If you would not accept that experience, do not expect a stable long-term tenant to accept it either.
Other red flags investors ignore
There are patterns that show up repeatedly.
Artificially high yield is one of them. If the yield is materially higher than surrounding suburbs, ask why. It may be inflated not actual market rent.
Yield without growth is not wealth creation, it is cash flow with limited upside.
Stagnant historical growth is another.
If a suburb has underperformed for a decade while neighbouring areas have grown steadily, that is rarely accidental.
Oversupply, limited owner occupier demand, poor amenities, or reputation issues often sit underneath.
Capital growth is driven by owner-occupiers, not investors. If owner-occupiers do not want to live there, price growth struggles.
Constant listings are also telling. If multiple properties in the same building or street are always for sale, that pattern matters. It often reflects dissatisfaction, poor performance, management issues, or body corporate disputes.
Follow the pattern, not the marketing.
In higher density assets, body corporate and tribunal history also matter.

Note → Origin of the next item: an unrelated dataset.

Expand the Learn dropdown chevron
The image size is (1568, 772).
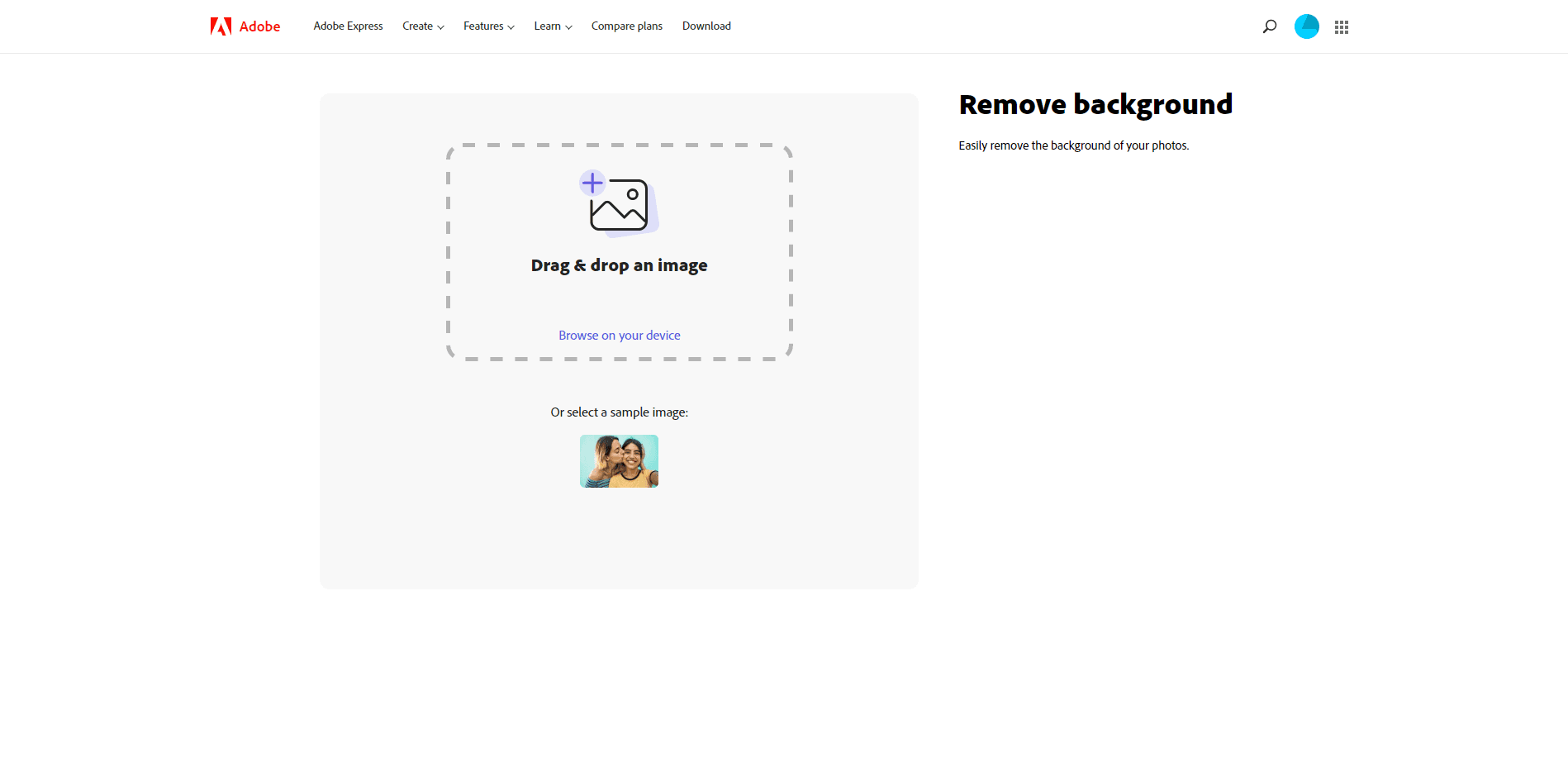tap(568, 27)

Strata reports, special levies, ongoing disputes and insurance history all provide insight.
Frequent disputes often align with unstable tenancy profiles.
Long-term repercussions
The risk with problem properties is rarely immediate. It is slow erosion.
Over time you may experience higher vacancy, below average rent growth, above average maintenance, increased stress, more management time, and weaker resale demand. High property manager turnover.
When you go to sell, you are often competing with other investors who have reached the same conclusion. Meanwhile, quality properties in stronger areas compound quietly in the background.
The wealth creation mindset
When you buy an investment property you are selecting the environment your income will come from for years.
The purchase price may look attractive, the yield may look strong, the spreadsheet may suggest it works.
However, the better questions are, who will want to live here in ten years? Would an owner-occupier compete to buy this from me, does the area feel stable and safe, is the maintenance profile predictable?
Cheap can become expensive. High yield can hide issues, and issues compound just as much as growth.
Final thought
Problem properties create problem tenancies because environment shapes behaviour.
If an asset is hard to live in, hard to manage, or hard to feel secure in, you increase the likelihood of short-term tenancy and reactive issues.
Invest for stability. Invest for desirability. Invest in locations where you would be comfortable living with your family.
Wealth creation in property is about finding the best deal and quickly identifying the wrong ones.